The match was a hyped-up encounter between Italy and Spain which finished a dull 1-1 draw.[6] Afterwards I searched for somewhere to have my tea, but only McDonalds was open, so McDonalds it was and I sampled the delights of the McBavarian Sausage with mustard, (or something like that), and took away a complimentary Euro 2012 glass. Full of junk food, I then retired to Villa Alice to round off the day by uploading all of my photos to Facebook, thus clearing a little space on my camera’s memory card for the vast amount of photographs that I anticipated taking over the coming days.

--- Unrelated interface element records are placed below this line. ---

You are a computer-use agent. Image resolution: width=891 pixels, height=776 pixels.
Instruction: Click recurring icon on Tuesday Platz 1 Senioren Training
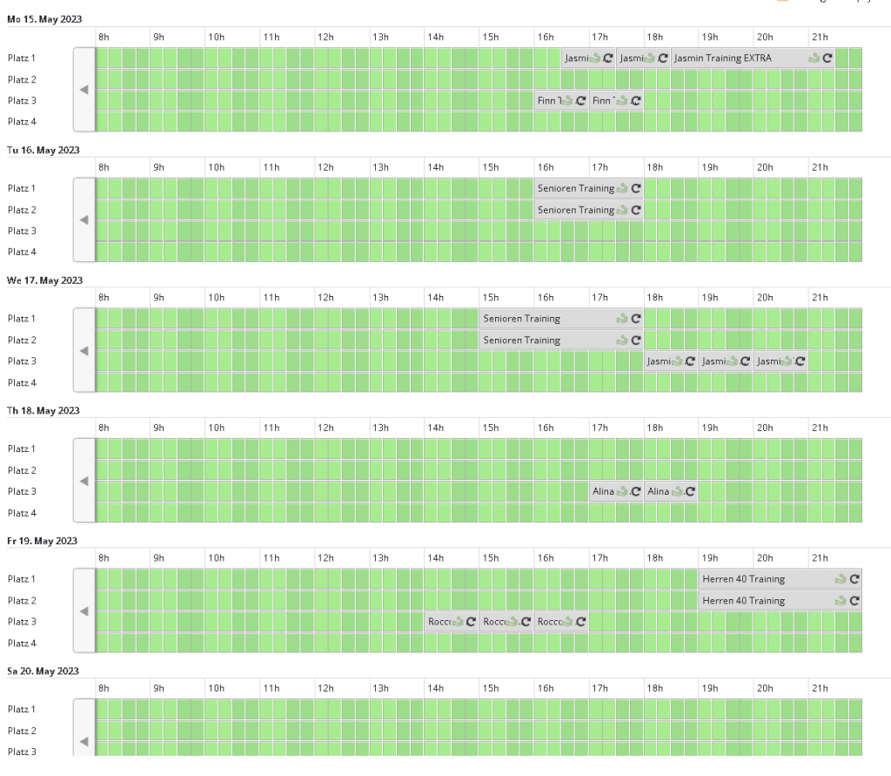click(636, 188)
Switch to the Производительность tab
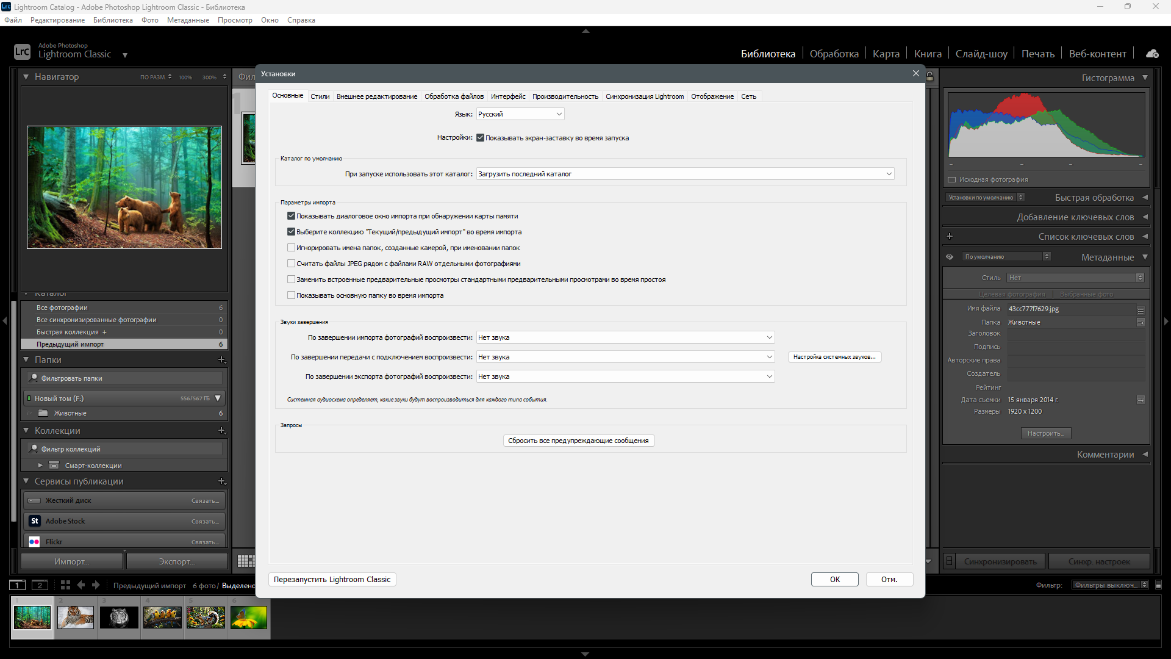Screen dimensions: 1171x659 coord(565,96)
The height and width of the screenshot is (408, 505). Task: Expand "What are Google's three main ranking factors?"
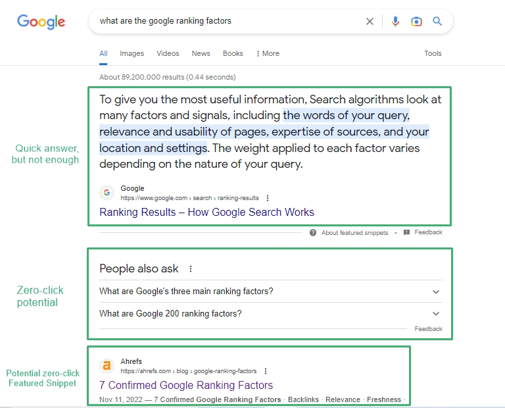click(x=436, y=292)
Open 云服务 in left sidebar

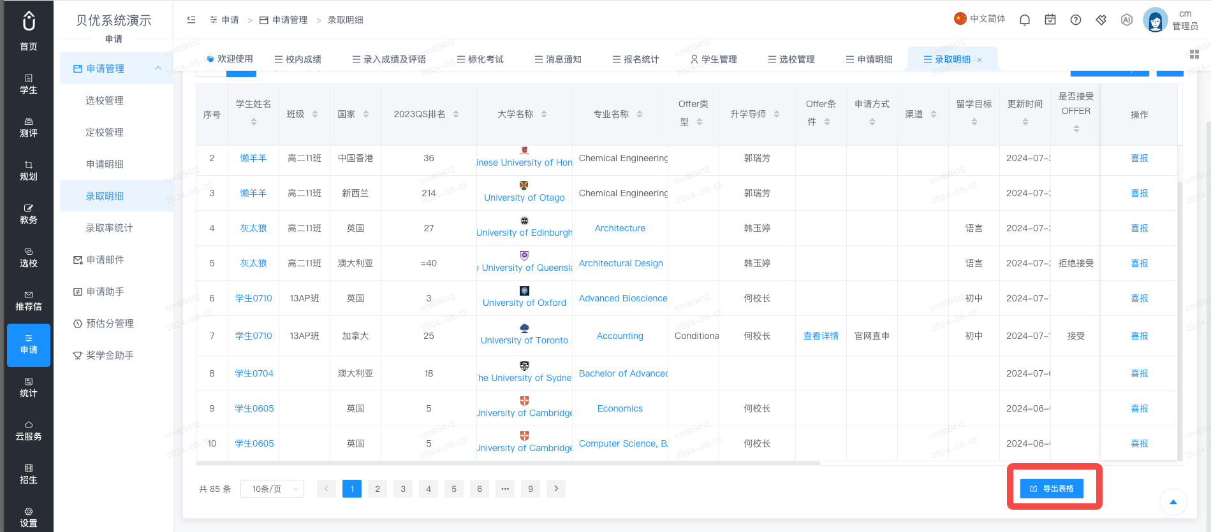[29, 431]
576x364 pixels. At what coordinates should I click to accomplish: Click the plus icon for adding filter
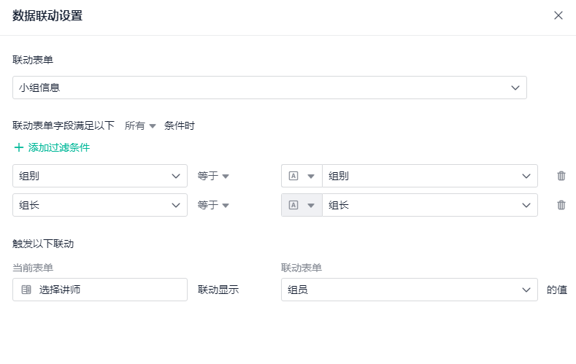[19, 147]
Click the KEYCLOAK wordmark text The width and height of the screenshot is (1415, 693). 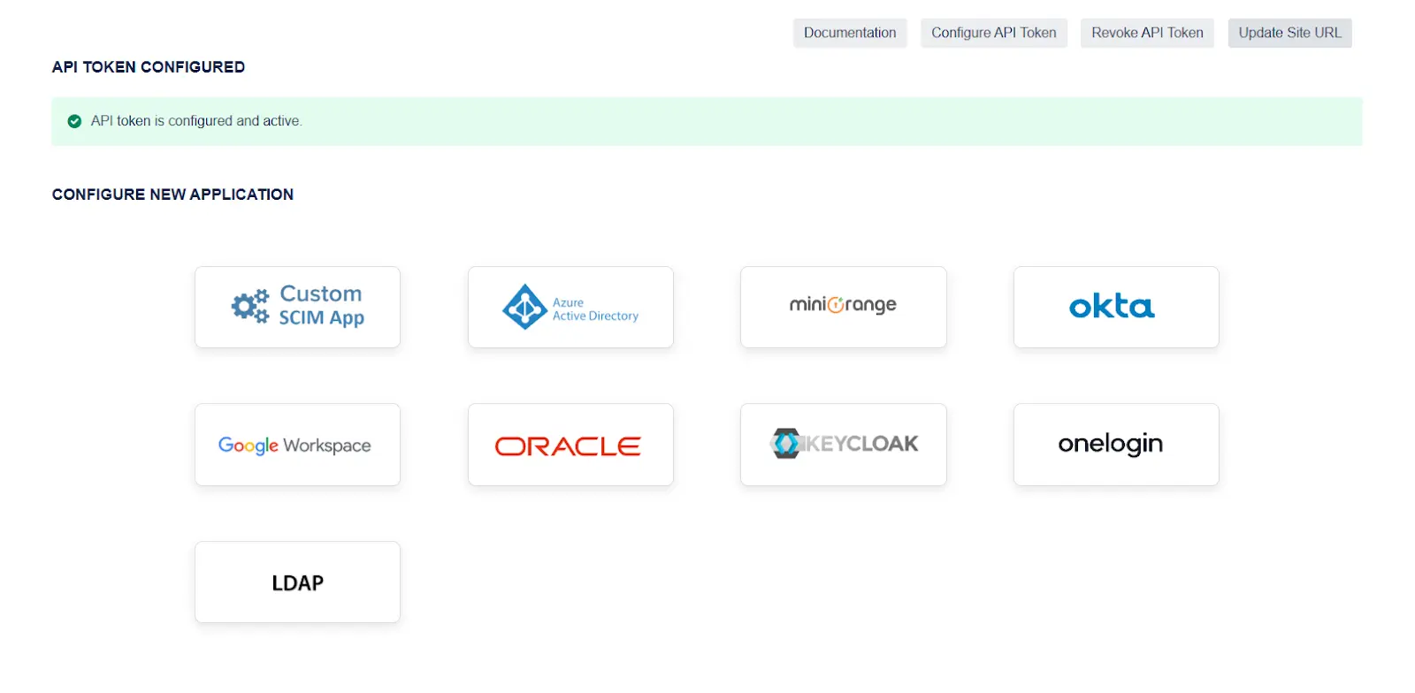coord(861,444)
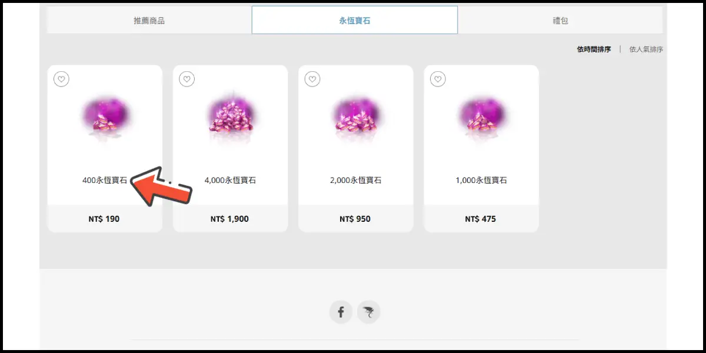The image size is (706, 353).
Task: Click the NT$ 950 price button
Action: [x=356, y=219]
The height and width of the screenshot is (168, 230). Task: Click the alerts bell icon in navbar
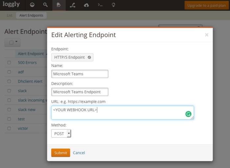click(59, 5)
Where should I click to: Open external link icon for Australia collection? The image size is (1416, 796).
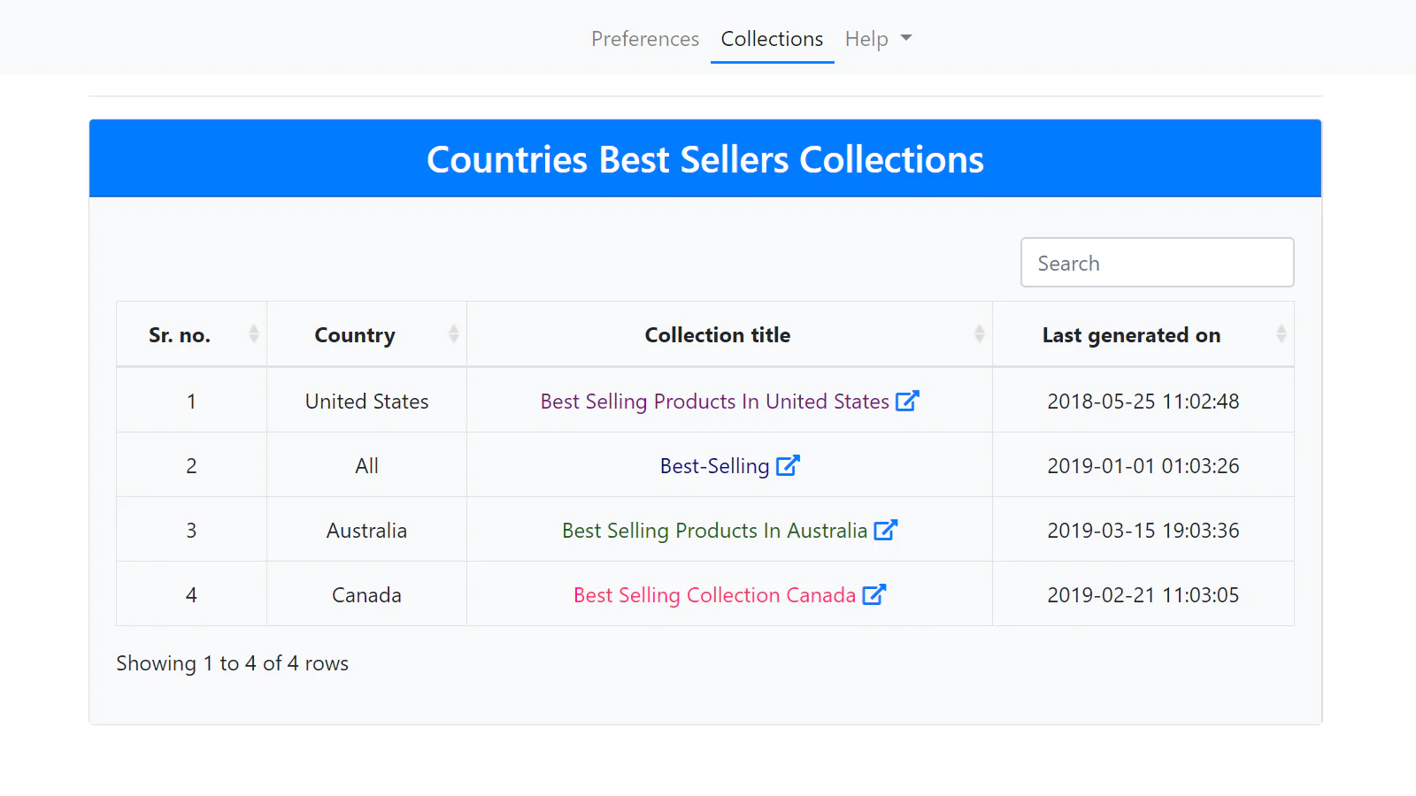(x=885, y=530)
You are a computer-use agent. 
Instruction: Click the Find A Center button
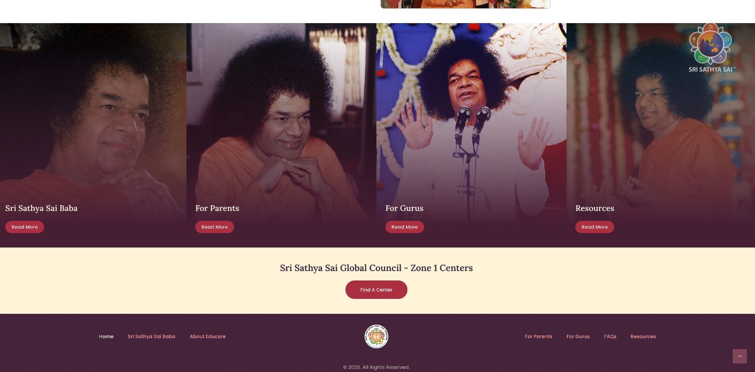[376, 290]
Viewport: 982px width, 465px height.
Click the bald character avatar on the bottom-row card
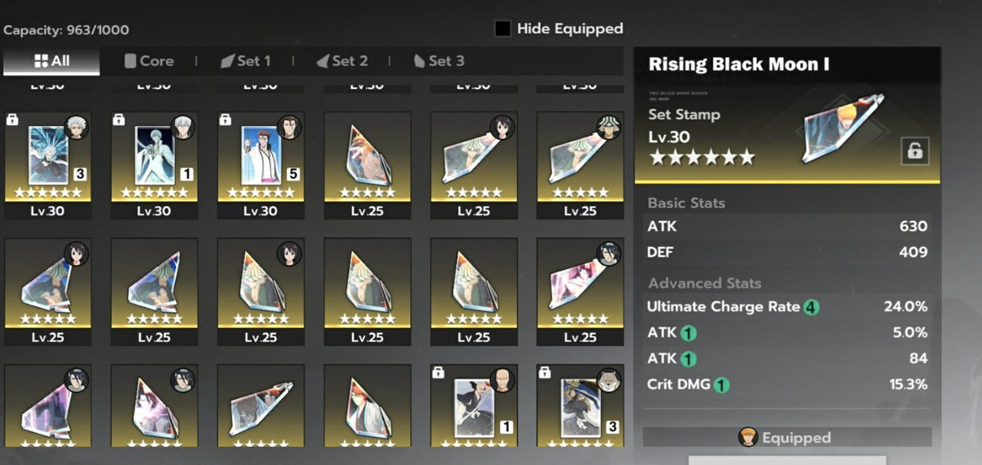[501, 380]
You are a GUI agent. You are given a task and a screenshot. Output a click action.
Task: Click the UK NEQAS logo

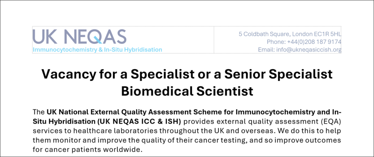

Next part: The Painted Monasteries of Bucovina

My Flickr Album of this trip

[1] Travels in the Balkans, p.76

[2] The Enchanted Way, p.37-8

[3] See my travelogues ‘Balkania’ and ‘Nazareth in Norfolk’ respectively

[4] A skansen is a park of reconstructed historical buildings unique to a particular country or region. We have them in the UK, the Avoncroft Museum of Building being one. The name comes from the very first of these which is called Skansen and is in Stockholm. Founded in 1891, I visited it in 2008 and was very impressed.

[5] For an explanation, see the rant about ethnographic museums in my travelogue ‘Albanian Expeditions Part II’.

[6] They later met again in the Final and that match was a little more exciting, with Spain running out worthy 4-0 winners in what was arguably the best performance by a side in a major international football tournament.